Hope your weekend was OK Rose, again a really supportive act.

Herbs, it's such a hard one. Parenting should be split, but if someone doesn't step up to the plate, you either have to shout and then get accompanied by a sulky other half or just leave them to stew and make them feel guilty....neither of those is great, so I suspect planning who's doing what in advance is the way to go to avoid recriminations later....

Crepes, Cats and Calamari
herbaceous · 26/02/2017 16:18

Well indeed, Beachy. I had assumed he was coming to the concert, so had been gaily filling him in on the probably horrors in store. So when DS said to him 'are you coming daddy' and he said 'no, I'm tired and it's not my thing' it was a surprise.

I have cut him slack re bereavement, and am imagining this might be why he is so particularly monosyllabic at the moment, but he has form. He sulked all the way through a three-day stay at CenterParcs with friends, as it 'wasn't his thing', refuses to take DS swimming (ditto), go camping (ditto), etc.

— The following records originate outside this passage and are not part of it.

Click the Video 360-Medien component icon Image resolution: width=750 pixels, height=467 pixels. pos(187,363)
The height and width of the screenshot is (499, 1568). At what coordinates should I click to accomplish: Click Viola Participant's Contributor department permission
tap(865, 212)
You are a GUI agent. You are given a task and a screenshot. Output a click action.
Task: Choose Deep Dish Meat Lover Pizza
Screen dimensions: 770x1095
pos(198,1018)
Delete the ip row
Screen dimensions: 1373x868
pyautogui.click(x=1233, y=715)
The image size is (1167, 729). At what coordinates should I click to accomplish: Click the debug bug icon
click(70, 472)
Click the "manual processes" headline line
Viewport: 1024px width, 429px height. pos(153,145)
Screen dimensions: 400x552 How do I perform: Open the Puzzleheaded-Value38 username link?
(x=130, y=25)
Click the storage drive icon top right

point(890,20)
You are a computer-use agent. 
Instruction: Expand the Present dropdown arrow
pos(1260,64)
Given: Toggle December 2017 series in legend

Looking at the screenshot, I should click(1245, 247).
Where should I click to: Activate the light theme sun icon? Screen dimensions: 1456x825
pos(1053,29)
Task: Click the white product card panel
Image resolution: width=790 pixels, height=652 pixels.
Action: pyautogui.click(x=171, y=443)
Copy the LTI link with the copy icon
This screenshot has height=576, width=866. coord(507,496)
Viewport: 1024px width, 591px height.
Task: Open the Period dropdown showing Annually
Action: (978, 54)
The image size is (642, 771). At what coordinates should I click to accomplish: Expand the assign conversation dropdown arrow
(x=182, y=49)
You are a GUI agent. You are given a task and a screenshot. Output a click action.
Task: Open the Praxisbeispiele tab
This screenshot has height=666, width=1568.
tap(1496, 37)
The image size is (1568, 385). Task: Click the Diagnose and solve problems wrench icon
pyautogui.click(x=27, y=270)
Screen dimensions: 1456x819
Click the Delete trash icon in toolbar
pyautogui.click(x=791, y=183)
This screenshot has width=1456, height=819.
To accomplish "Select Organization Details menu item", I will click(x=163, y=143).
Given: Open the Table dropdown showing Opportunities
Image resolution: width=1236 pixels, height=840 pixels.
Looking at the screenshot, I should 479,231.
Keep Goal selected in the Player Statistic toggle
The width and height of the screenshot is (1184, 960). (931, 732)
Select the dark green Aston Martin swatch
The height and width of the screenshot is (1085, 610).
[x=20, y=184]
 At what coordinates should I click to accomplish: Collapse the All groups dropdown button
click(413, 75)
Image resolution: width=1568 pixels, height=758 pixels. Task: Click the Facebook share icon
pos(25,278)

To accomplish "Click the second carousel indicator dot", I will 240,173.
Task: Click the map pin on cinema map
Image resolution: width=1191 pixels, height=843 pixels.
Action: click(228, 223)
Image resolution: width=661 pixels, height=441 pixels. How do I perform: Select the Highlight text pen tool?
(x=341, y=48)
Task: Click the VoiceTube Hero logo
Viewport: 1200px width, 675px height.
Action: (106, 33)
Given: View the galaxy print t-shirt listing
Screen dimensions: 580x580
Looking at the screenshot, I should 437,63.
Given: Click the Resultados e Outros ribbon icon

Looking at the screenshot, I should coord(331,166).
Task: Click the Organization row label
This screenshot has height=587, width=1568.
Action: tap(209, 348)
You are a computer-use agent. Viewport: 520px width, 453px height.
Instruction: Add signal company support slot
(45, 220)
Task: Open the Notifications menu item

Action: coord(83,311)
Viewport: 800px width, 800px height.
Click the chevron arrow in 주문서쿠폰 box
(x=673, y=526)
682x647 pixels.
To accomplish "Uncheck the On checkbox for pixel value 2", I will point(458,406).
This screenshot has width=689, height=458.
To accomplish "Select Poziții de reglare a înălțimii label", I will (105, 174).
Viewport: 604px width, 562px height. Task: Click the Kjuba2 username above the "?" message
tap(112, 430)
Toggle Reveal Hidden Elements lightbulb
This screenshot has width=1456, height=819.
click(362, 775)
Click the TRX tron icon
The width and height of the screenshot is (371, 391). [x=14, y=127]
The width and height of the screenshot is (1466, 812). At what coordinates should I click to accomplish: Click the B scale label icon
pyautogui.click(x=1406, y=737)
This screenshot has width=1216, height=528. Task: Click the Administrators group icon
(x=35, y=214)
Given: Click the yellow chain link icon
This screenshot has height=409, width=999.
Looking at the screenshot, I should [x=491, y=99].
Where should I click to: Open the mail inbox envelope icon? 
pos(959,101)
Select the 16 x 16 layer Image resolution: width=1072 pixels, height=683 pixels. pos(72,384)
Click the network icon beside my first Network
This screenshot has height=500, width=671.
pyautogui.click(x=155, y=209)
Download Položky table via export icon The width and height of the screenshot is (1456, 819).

Re driving, it has driven me mental in the past, though less so now as we - or indeed, I - don't have to flog out to see his parents every couple of weeks down the M4. But it is I who has to do the choir ferrying. It is doable by train, and pretty quick, but DP isn't back from work in time. Though I dare say he could be.

Very irritatingly, I have had to cede the moral high ground. After lunch - at Caminos! - DS and I got the train home, while DP went to do some Good Works with his charity. When I got home I realised I'd left my keys inside, so had to summon him home. I am thus once more in the dog house, and am having to be Bright and Cheery.